**Extract:**
[Start of section]

All cargo imported into the country will undergo mandatory inspection at the point of origin starting December 1 as the government moves to enforce a scheme aimed at curbing tax evasion and entry of sub-standard goods.
Consignments shipped before November 30 will however be exempted from the provisions of pre-export verification of conformity (PVoC) scheme whose objective is to minimise the risk of unsafe and substandard goods entering Kenyan market.
Upon the completion of pre-shipment verification procedures, successful importers and exporters are usually handed a certificate of compliance (CoC).
“To achieve smooth transition, cargo shipped prior to November 30, 2015 and not accompanied with CoC shall be accorded appropriate treatment entry into Kenya. No cargo shipped after November 30, 2015 shall be allowed entry into Kenya unless accompanied by CoC,” Kenya Revenue Authority (KRA)ommissioner General John Njiraini and Kenya Bureau of Standards (Kebs) managing director Charles Ongwae said in a joint notice to importers.
The PVoC is a conformity assessment programme that is administered by Kebs on behalf of the government and carried out by the appointed verification partners on regulated goods in the country of supply.
“No cargo shall be allowed entry into Kenya without the fulfilment of CoC requirements. Presentation of certificates of conformity shall be a mandatory requirement to facilitate clearance by both KRA and Kebs,” the two officials further said.

[End of section]

**How to complete this task:**
Answer these questions using the article on cargo inspection:
(a) Starting on what date must all imported cargo undergo inspection at the point of origin?
(b) What document are successful importers and exporters usually handed once pre-shipment verification is complete?
(c) Which body administers the PVoC on behalf of the government?
The rows that come next are separate material and have nothing to do with the text above.

**Material supplied:**
[Start of section]

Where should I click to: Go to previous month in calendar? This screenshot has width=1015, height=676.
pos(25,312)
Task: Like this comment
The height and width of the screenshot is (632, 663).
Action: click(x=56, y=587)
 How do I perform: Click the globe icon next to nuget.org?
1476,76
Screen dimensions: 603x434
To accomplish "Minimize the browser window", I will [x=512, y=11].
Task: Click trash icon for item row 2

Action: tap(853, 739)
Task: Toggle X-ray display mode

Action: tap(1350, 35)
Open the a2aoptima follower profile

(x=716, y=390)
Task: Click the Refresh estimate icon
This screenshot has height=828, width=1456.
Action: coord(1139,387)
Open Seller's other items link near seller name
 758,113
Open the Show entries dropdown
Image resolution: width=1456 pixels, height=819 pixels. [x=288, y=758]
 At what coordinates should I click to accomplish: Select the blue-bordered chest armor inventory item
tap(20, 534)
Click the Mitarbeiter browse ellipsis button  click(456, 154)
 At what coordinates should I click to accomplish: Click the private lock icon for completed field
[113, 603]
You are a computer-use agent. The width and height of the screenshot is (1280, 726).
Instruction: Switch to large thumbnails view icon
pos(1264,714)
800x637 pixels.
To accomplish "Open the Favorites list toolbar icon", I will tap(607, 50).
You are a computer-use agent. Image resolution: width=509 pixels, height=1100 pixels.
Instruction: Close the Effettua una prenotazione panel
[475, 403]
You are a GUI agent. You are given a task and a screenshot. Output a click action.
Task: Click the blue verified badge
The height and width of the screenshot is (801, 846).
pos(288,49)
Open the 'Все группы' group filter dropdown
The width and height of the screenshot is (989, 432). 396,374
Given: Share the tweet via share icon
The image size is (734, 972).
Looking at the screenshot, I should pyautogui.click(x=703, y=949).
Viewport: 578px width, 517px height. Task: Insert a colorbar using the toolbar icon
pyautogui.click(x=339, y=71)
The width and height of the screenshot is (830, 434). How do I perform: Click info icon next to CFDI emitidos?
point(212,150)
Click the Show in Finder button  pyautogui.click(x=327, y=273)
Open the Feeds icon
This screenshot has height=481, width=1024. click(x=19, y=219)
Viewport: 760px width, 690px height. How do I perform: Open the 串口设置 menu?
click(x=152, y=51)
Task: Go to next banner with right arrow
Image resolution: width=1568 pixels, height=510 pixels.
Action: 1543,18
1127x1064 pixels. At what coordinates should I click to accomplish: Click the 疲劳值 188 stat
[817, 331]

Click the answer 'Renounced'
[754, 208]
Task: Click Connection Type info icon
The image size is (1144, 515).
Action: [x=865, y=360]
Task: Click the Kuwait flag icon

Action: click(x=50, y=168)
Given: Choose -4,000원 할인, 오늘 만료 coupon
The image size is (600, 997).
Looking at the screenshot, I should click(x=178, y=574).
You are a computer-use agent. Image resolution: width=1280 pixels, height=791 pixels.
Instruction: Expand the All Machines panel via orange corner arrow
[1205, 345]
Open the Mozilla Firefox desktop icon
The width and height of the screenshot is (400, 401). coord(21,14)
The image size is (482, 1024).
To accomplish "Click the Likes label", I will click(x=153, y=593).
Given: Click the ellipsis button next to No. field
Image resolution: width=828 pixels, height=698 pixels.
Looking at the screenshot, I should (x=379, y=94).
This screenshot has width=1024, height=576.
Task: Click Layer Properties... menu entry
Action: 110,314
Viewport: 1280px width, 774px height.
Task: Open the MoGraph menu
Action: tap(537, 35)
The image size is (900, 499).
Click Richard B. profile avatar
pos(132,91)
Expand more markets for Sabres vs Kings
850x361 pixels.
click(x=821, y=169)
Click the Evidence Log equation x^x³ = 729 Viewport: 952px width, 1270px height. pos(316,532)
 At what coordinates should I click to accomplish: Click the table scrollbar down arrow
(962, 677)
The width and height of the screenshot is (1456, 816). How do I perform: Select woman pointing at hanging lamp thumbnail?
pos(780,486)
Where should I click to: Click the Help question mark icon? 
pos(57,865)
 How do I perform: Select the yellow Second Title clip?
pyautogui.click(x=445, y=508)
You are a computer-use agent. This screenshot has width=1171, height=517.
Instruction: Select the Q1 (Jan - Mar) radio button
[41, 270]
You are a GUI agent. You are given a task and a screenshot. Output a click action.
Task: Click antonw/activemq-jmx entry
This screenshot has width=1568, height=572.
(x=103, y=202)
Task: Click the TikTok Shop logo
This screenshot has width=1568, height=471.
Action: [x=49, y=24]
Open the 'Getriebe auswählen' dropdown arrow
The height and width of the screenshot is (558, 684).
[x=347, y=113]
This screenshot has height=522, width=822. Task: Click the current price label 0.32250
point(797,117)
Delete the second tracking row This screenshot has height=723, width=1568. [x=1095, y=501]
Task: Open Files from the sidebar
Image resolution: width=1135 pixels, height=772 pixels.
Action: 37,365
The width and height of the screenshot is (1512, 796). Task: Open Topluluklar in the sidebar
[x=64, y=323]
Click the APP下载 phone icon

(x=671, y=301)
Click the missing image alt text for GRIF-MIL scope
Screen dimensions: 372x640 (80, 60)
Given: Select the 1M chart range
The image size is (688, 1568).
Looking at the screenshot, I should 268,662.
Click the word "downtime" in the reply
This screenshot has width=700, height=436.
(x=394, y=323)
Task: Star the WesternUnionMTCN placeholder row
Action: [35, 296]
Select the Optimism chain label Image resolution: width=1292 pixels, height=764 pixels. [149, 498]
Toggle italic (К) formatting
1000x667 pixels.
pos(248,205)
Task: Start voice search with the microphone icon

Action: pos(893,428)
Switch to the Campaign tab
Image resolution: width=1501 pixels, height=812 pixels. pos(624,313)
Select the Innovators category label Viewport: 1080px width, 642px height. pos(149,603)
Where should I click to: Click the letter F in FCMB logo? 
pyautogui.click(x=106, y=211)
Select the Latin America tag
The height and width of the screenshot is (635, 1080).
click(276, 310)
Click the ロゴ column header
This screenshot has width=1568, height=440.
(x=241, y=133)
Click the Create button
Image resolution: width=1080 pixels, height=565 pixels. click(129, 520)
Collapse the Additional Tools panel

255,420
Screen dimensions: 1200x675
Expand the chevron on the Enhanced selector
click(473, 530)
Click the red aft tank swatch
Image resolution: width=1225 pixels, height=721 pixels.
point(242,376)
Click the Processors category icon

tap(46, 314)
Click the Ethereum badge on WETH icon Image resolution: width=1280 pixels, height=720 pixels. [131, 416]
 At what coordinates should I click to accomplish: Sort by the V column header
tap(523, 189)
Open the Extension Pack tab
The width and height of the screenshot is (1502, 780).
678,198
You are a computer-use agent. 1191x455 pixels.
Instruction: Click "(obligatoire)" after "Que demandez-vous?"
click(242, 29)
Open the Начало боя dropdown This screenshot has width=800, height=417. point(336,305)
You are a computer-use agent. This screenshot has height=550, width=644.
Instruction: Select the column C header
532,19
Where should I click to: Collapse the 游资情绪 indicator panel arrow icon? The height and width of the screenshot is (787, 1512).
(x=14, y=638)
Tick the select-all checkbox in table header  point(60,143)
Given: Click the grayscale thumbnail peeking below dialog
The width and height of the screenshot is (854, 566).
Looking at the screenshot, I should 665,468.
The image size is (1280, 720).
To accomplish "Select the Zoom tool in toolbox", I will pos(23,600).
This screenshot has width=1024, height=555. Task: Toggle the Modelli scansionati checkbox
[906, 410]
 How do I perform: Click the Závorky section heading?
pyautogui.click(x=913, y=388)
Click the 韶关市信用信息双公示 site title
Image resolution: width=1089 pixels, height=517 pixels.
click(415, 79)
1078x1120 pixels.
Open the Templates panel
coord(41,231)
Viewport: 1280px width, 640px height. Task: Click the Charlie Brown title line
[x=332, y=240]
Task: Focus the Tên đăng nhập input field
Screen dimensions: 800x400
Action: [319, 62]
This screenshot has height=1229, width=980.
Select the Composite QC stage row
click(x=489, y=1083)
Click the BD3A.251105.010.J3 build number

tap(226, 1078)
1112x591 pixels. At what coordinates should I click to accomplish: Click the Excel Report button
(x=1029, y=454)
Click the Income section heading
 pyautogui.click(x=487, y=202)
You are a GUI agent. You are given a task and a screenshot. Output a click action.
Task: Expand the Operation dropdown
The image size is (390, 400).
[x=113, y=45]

[End of section]

**Completed task:**
(a) December 1
(b) A certificate of compliance (CoC)
(c) The Kenya Bureau of Standards (Kebs)